___ Entries shown
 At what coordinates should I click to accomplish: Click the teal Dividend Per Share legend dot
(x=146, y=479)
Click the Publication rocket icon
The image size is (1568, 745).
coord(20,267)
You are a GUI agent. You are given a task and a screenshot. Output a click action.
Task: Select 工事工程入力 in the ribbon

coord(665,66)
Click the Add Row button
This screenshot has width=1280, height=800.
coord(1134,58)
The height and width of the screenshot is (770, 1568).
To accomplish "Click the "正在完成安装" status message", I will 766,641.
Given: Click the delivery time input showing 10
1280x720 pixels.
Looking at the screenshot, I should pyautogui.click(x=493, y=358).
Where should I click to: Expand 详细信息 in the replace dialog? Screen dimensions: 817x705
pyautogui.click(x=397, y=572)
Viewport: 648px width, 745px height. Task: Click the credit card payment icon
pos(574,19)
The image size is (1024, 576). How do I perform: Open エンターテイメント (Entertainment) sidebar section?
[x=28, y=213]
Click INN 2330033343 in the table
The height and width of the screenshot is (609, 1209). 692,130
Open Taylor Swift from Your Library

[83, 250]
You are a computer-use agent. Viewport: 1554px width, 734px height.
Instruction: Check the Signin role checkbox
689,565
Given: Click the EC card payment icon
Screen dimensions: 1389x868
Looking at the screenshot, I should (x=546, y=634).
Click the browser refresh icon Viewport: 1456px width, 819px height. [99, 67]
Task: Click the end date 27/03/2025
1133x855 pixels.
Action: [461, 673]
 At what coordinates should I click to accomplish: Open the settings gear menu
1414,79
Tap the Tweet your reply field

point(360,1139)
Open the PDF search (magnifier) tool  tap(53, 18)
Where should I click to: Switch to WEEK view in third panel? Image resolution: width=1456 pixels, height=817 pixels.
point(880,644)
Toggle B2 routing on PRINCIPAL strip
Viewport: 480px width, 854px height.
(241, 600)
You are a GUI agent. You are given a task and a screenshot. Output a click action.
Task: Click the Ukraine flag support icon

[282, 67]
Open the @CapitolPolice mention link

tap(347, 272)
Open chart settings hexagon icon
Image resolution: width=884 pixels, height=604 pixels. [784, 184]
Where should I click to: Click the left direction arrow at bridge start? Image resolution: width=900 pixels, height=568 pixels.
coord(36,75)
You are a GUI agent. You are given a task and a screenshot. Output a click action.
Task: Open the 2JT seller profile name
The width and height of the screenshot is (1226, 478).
______
— Work to complete —
Please print, exactly and with nothing else, the lines from the first line of the entries through the line containing "Click the browser".

— Written answer —
 At what coordinates should I click to accomplish: Click the teal Dividend Per Share legend dot
(x=146, y=479)
Click the Publication rocket icon
The image size is (1568, 745).
coord(20,267)
You are a GUI agent. You are given a task and a screenshot. Output a click action.
Task: Select 工事工程入力 in the ribbon

coord(665,66)
Click the Add Row button
This screenshot has width=1280, height=800.
coord(1134,58)
The height and width of the screenshot is (770, 1568).
To accomplish "Click the "正在完成安装" status message", I will 766,641.
Given: Click the delivery time input showing 10
1280x720 pixels.
Looking at the screenshot, I should pyautogui.click(x=493, y=358).
Where should I click to: Expand 详细信息 in the replace dialog? Screen dimensions: 817x705
pyautogui.click(x=397, y=572)
Viewport: 648px width, 745px height. Task: Click the credit card payment icon
pos(574,19)
The image size is (1024, 576). How do I perform: Open エンターテイメント (Entertainment) sidebar section?
[x=28, y=213]
Click INN 2330033343 in the table
The height and width of the screenshot is (609, 1209). 692,130
Open Taylor Swift from Your Library

[83, 250]
You are a computer-use agent. Viewport: 1554px width, 734px height.
Instruction: Check the Signin role checkbox
689,565
Given: Click the EC card payment icon
Screen dimensions: 1389x868
Looking at the screenshot, I should (x=546, y=634).
Click the browser refresh icon Viewport: 1456px width, 819px height. [99, 67]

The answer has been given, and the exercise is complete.